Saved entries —
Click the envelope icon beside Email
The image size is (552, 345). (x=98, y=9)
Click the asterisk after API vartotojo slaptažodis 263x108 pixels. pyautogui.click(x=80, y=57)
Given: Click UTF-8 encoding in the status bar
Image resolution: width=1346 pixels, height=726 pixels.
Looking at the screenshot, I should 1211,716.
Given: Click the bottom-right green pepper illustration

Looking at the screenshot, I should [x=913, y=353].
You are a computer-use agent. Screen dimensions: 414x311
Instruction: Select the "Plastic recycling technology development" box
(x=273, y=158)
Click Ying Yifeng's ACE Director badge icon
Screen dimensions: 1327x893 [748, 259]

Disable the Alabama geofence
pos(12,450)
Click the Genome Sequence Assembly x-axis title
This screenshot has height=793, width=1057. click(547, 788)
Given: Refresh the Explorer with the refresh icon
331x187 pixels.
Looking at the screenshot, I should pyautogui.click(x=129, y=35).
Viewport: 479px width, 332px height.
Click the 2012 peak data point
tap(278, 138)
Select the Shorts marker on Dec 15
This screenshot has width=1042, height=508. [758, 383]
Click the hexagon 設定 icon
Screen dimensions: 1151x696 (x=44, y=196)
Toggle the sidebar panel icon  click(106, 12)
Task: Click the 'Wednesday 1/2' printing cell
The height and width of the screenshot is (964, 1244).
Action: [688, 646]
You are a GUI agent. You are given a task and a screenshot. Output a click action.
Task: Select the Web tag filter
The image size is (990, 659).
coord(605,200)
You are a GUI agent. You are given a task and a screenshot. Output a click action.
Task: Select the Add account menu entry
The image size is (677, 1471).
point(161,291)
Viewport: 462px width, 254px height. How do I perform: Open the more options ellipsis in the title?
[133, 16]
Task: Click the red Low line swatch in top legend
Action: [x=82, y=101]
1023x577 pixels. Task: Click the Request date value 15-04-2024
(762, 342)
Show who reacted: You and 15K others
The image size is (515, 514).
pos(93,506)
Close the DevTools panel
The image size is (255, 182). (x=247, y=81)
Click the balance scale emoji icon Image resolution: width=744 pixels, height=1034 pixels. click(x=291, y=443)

Your task — The line containing "Toggle the sidebar" and all lines after it, to the end of the records, are to be output exactly and alone.

Written reply —
Toggle the sidebar panel icon  click(106, 12)
Task: Click the 'Wednesday 1/2' printing cell
The height and width of the screenshot is (964, 1244).
Action: [688, 646]
You are a GUI agent. You are given a task and a screenshot. Output a click action.
Task: Select the Web tag filter
The image size is (990, 659).
coord(605,200)
You are a GUI agent. You are given a task and a screenshot. Output a click action.
Task: Select the Add account menu entry
The image size is (677, 1471).
point(161,291)
Viewport: 462px width, 254px height. How do I perform: Open the more options ellipsis in the title?
[133, 16]
Task: Click the red Low line swatch in top legend
Action: [x=82, y=101]
1023x577 pixels. Task: Click the Request date value 15-04-2024
(762, 342)
Show who reacted: You and 15K others
The image size is (515, 514).
pos(93,506)
Close the DevTools panel
The image size is (255, 182). (x=247, y=81)
Click the balance scale emoji icon Image resolution: width=744 pixels, height=1034 pixels. click(x=291, y=443)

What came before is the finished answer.